Dynamic Woman — Changing Times

OSF: Shall I compare thee to a summer’s day?

Sep 12, 2017 | theater | 0 comments

Shall I compare thee to a summer’s day?

A summer’s day at the Oregon Shakespeare Festival last week was a smoky affair. OSF canceled outdoor performances. A walk through town required an air filter mask. Still, we saw three plays on the indoor stages, each as different from the others as artistic realism is from abstract impressionism. So, let’s compare.

Artistic Realism

The most classic production we saw was Shakespeare in Love at the Angus Bowmer Theater. A fun romp, Lee Hall adapted the script from a screenplay by Marc Norman & Tom Stoppard. This U.S. premiere pays tribute to Shakespeare’s comedies. It drew hearty laughs from an audience that seemed to need some good chuckles. When you are choking on air and worried that your friends and relatives might need fins and gills to escape raging waters, Will and Company’s antics provide a distraction. 

Sensationalism

Off the Rails played on the Bowmer stage as well. For me, this world premiere by Native American Randy Reinholz was a mixed bag. The American government’s attempt to strip Indian children of their culture is a difficult subject to tackle in two and a half hours. The playwright uses the mistreatment of children in an Indian Boarding School as background for a tableau of ills–racism, sexism, homophobia, and more. He played it as a melodrama, using tablespoons of sugar to help the bad medicine go down. Bawdy barroom scenes seemed to stand in for American culture.

The places where the play veered into authentic Indian culture were lovely. Drawings painted like hieroglyphics on the screen before the first act; the haunting songs performed in Pawnee; the celebratory grass dance; all these demonstrated a heritage worthy of preservation.

Abstract Impressionism

The impressionistic play Hannah and the Dread Gazebo most engaged me. Another world premiere, the ninety-minute production perfectly suited the small Thomas theater. Written by Jiehae Park, this collage of the mythic and the real keeps a tight focus on the themes of cultural divides and generational gaps.
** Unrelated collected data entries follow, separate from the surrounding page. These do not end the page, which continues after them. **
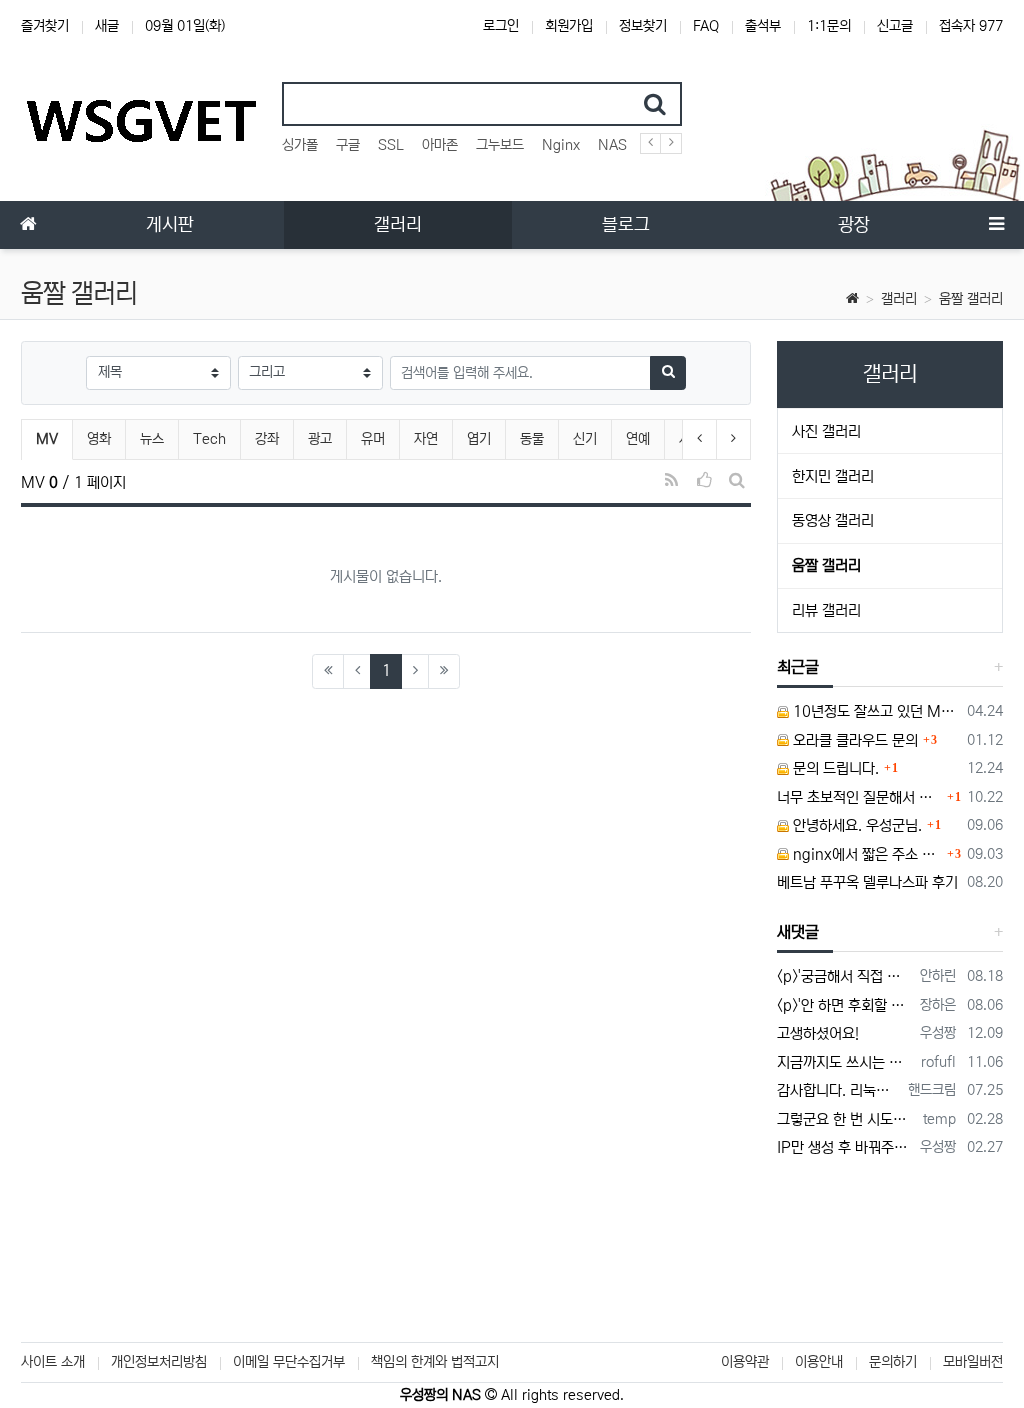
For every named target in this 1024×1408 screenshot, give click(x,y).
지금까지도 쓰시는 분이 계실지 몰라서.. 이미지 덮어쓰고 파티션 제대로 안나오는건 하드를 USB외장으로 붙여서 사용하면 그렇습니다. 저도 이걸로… (845, 1062)
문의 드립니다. (834, 768)
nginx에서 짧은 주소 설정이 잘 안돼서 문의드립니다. (865, 854)
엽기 (479, 439)
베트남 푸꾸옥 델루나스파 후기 (867, 882)
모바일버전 (973, 1362)
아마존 (440, 145)
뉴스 (152, 439)
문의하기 (893, 1362)
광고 (320, 439)
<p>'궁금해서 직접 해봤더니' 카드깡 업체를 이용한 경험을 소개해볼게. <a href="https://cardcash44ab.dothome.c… (845, 976)
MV (54, 438)
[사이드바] (996, 225)
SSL (391, 145)
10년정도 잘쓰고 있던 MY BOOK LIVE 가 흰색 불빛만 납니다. (874, 711)
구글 (348, 145)
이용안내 (819, 1362)
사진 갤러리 (826, 431)
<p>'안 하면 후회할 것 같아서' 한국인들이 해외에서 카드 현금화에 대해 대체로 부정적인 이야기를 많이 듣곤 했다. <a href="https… (845, 1005)
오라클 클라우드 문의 (853, 740)
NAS (612, 145)
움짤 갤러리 (971, 299)
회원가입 (569, 26)
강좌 (267, 439)
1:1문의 (829, 26)
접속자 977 (971, 26)
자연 (426, 439)
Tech (209, 439)
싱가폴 (300, 145)
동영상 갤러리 (833, 520)
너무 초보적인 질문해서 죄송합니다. (859, 797)
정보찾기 (643, 26)
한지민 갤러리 (833, 476)
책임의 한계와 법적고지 (435, 1362)
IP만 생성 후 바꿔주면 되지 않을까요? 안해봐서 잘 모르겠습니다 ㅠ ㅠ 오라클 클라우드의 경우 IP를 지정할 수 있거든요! (845, 1147)
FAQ (706, 26)
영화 (99, 439)
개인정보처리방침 (159, 1362)
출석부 (763, 26)
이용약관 (745, 1362)
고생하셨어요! (818, 1033)
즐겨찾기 (45, 26)
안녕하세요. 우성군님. (855, 825)
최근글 (798, 667)
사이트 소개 (53, 1362)
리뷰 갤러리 (826, 610)
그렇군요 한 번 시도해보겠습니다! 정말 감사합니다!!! (846, 1119)
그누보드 (500, 145)
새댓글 (798, 932)
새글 (107, 26)
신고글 (895, 26)
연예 (638, 439)
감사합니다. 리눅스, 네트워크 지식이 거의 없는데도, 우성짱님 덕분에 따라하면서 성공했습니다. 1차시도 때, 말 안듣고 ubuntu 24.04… (839, 1090)
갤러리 (899, 299)
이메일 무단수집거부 (289, 1362)
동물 (532, 439)
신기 (585, 439)
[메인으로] (28, 225)
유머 (373, 439)
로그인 (501, 26)
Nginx (561, 145)
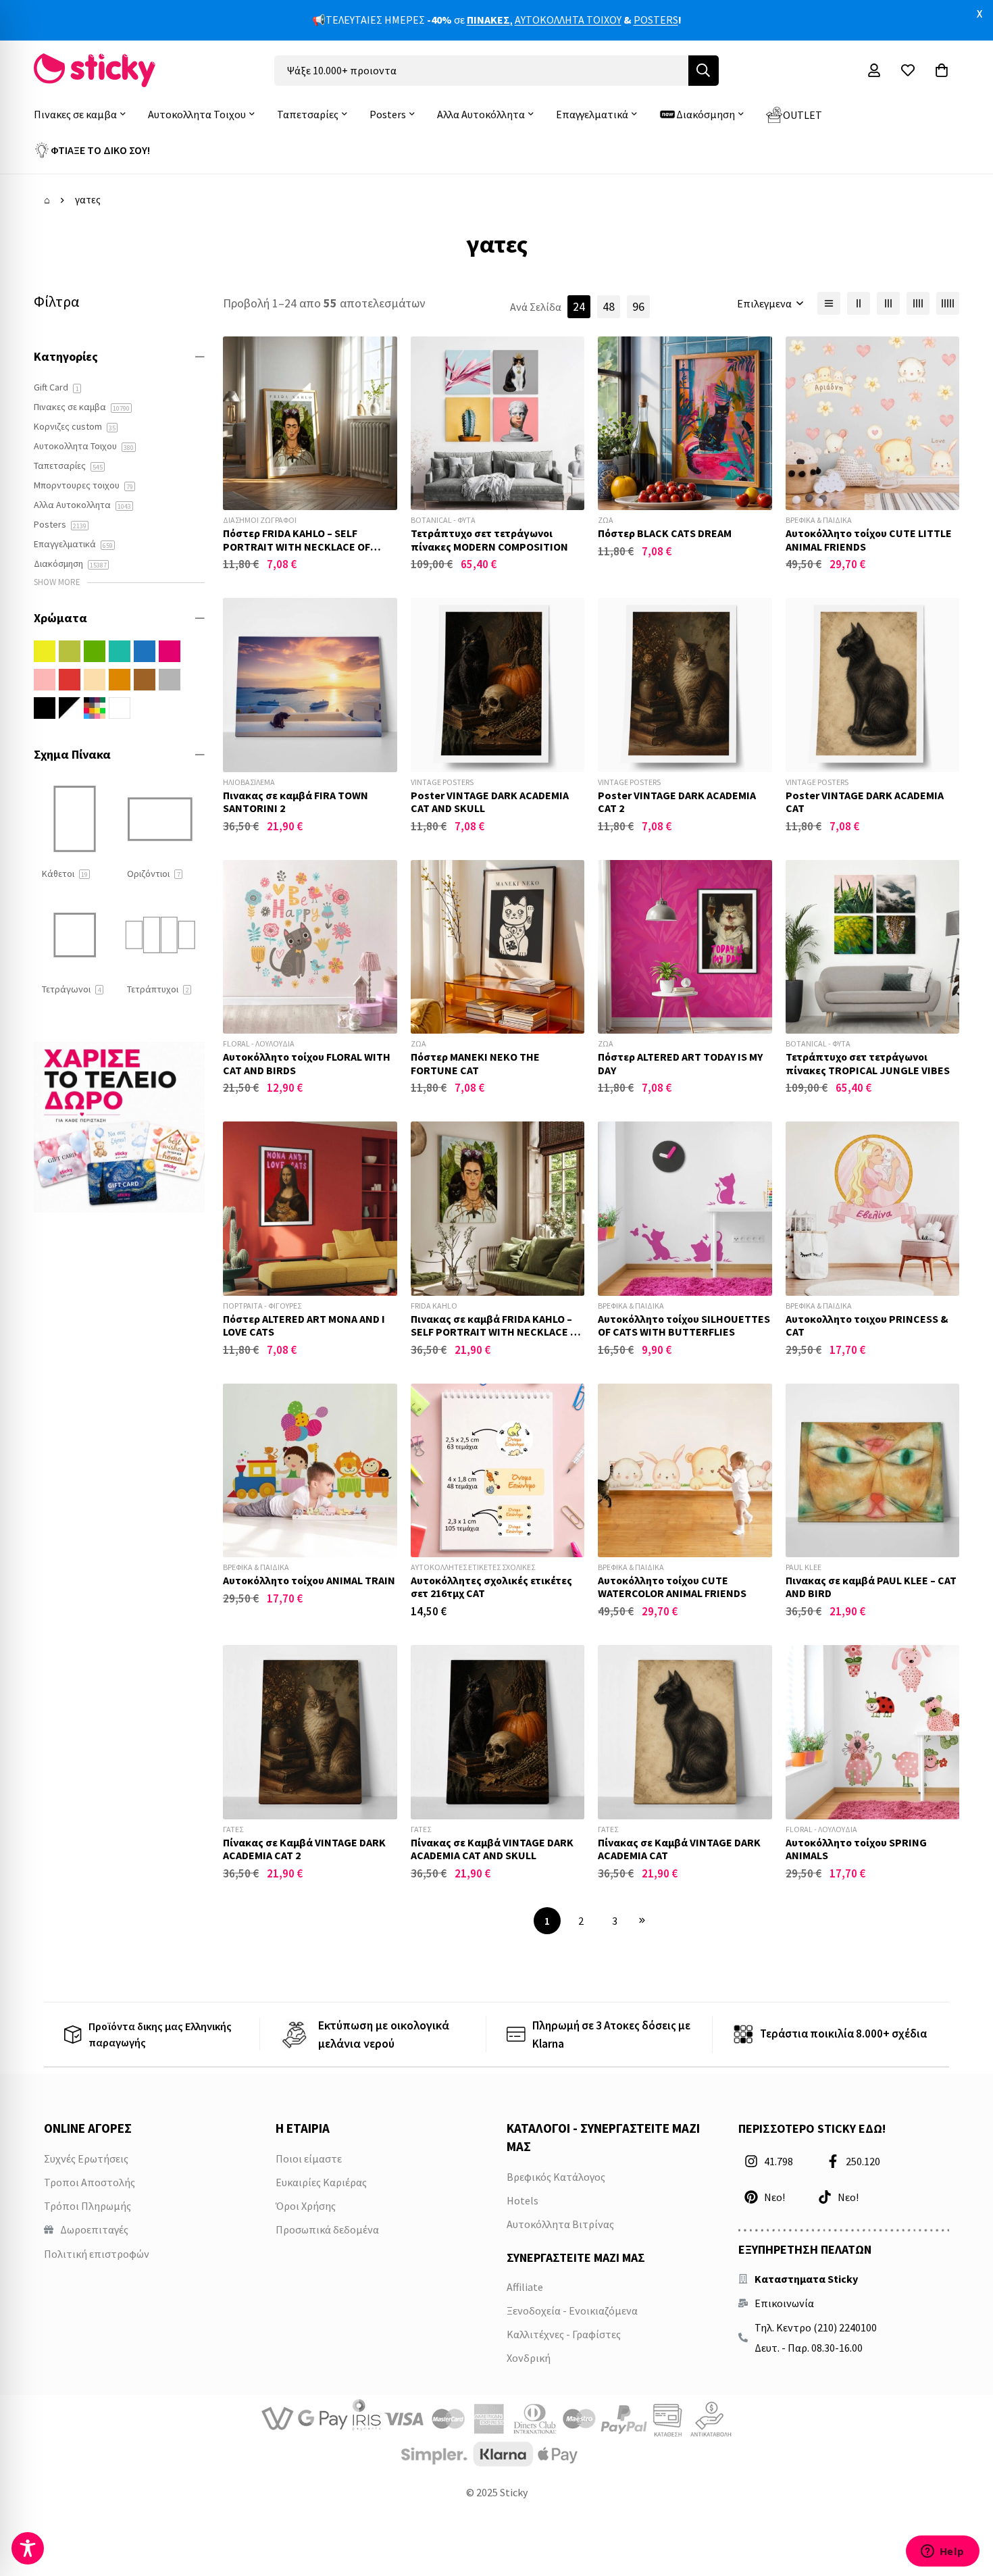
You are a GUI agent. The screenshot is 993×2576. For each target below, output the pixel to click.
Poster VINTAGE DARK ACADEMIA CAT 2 (677, 801)
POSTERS (656, 19)
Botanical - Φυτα (443, 520)
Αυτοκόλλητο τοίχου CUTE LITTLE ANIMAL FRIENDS (869, 539)
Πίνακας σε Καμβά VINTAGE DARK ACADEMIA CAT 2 (304, 1849)
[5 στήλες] (947, 303)
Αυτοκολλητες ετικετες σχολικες (473, 1567)
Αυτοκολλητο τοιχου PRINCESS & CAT (867, 1325)
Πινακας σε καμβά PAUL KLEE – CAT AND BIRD (871, 1586)
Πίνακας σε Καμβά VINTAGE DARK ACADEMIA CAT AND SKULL (492, 1849)
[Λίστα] (828, 303)
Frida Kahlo (434, 1305)
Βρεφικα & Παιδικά (819, 520)
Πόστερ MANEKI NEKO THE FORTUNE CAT (475, 1063)
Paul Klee (803, 1567)
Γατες (233, 1829)
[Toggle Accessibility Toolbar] (27, 2548)
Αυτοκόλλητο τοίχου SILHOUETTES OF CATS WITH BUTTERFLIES (684, 1325)
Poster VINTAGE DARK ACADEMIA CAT (865, 801)
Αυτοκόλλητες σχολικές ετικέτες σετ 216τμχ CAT (491, 1586)
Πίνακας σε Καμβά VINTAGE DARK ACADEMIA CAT (679, 1849)
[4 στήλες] (918, 303)
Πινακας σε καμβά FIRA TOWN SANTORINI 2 (295, 801)
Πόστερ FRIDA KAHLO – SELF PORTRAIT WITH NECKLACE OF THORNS (296, 545)
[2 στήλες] (858, 303)
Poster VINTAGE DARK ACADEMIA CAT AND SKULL (490, 801)
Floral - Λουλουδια (259, 1043)
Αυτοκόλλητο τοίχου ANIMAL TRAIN (309, 1580)
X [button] (979, 13)
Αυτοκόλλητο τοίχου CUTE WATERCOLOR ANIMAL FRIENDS (672, 1586)
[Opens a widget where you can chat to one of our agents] (942, 2552)
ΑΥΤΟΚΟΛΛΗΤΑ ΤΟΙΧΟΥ (568, 19)
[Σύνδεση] (874, 70)
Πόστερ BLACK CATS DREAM (665, 533)
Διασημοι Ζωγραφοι (260, 520)
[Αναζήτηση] (703, 70)
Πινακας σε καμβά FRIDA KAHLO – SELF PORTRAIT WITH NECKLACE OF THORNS (497, 1331)
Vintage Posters (442, 782)
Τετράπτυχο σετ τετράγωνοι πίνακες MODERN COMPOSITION (489, 539)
The staging has almost a graphic novel feeling. For example, the Korean mother laid out in her sorrow on a sofa tipped up on its side speaks volumes. And the family sitting mutely around the kitchen table, communicating only with facial expressions and body language says more than any amount of dialogue could.

The conceit that grandma jumps from the 63rd floor of her assisted living facility located on the border between South and North Korea and falls into the DMZ will have you shaking your head and wondering what you just saw. It will also raise questions in your mind that you never thought to ask before.

The 2017 season runs until the end of October.